Canadian politicians need to put their politics aside for the betterment of human kind. It’s not rocket science, but why then, is their a hold-up in Ottawa?
Vaccinating a country is one of those once in a 100 years cycle. A lot of Canadians have never experienced anything like this — an unrelenting pandemic, that holds no prejudices.
It’s tiresome, scary as heck, and for once — everyone in Canada is on the same playing field, for the most part. Canadians have stepped up to the plate to take on this sinister plague, that has devastated industries, killed family members and friends and has left us completely vulnerable to its horror.
Waiting impatiently for a vaccine has made many Canadians unruly, quick to judge, frightened, unsure and wanting answers from the powers that be — why aren’t vaccines flowing through the country at a quicker pace? Good things come to those that wait! Unfortunately, many Canadians may not be able to wait, as they are in a compromised position or are just about out of business or need to feel their country is looking out for their best interests. Is it?

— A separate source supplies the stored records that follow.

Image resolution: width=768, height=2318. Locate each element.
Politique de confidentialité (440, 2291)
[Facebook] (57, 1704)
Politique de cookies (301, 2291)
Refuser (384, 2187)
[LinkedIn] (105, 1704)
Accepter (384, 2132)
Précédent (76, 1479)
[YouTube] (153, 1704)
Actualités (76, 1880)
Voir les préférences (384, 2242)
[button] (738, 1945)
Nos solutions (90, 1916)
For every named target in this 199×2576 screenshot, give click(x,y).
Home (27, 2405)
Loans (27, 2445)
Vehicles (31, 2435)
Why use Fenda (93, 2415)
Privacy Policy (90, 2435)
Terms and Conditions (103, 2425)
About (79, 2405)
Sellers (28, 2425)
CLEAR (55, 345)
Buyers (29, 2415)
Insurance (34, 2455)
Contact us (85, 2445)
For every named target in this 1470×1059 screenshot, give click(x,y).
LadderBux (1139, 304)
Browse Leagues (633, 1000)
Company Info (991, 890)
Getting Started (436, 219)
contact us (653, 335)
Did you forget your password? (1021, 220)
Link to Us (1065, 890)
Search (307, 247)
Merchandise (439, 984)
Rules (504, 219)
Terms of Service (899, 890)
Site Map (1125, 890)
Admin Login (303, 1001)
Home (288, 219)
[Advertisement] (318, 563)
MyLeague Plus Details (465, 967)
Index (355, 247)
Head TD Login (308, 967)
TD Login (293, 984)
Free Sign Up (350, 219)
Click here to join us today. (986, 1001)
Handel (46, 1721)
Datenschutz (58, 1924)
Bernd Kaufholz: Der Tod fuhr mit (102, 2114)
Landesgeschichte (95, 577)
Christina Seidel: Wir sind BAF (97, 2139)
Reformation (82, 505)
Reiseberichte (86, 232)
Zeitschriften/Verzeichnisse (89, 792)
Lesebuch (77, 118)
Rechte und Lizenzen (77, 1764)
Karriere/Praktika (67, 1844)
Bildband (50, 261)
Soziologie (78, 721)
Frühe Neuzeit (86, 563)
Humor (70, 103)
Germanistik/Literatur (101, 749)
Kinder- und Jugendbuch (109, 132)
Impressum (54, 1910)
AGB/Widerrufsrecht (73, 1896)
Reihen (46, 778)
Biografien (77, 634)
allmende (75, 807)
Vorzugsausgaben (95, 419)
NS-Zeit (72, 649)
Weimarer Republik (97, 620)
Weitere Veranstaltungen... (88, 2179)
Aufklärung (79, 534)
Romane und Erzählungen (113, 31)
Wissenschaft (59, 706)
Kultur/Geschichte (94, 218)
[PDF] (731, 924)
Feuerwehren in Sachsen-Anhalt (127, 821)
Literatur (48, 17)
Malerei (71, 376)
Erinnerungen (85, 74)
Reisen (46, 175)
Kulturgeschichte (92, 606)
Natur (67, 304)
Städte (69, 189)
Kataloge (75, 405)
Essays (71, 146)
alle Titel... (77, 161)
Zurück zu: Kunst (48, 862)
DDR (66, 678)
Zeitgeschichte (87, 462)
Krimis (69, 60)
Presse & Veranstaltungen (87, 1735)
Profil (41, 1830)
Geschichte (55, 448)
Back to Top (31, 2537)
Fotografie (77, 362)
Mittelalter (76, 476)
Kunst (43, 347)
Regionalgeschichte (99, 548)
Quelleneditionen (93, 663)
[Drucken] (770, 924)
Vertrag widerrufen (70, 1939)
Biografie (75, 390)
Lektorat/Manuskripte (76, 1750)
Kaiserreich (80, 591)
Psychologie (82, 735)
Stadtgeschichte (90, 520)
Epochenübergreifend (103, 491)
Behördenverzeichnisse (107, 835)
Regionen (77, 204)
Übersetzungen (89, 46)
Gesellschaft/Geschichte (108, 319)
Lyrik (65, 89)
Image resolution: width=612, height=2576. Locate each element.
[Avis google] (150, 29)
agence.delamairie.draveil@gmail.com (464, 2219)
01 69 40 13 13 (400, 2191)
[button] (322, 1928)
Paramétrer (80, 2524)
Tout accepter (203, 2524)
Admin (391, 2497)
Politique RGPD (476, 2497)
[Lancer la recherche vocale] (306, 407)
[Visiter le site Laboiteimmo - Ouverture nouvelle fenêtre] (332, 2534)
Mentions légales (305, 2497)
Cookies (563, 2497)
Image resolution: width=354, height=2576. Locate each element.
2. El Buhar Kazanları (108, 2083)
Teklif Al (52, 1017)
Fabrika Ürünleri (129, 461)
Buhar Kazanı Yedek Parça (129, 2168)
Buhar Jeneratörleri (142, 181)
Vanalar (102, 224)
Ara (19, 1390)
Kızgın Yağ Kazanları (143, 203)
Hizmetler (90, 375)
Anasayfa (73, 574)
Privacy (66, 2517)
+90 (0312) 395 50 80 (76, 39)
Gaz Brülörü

Canadians have become restless and for good reason. For the time being, Canadians need to continue to be proactive, while taking the steps necessary to kick COVID to the curb. Mask wearing, hand sanitizing, social distancing, washing hands, saying no to large gatherings, etc. will help Canadians remain vigilant — while waiting for a vaccine (which is hopefully on its way to Alberta and elsewhere in the coming weeks).
Canadians are strong and persevere. Why should this scenario be any different?
We collectively can fight this pandemic by sticking together when the going gets tough, being open to the idea policy-makers and decision-makers might just not have all the answers during this troubling time.
Hopefully, they are doing the best they can with what they are being faced with. It is our duty to make sure politicians are working at this, to the best of their abilities.
Canadians can reach out to their local MPs and MLAs to poke and prod and demand answers or timelines. Canadians can write Letters to the Editor to their local newspapers to express their concerns. And, hopefully Canadians will be vaccinated (if one so chooses) before the summer or early fall.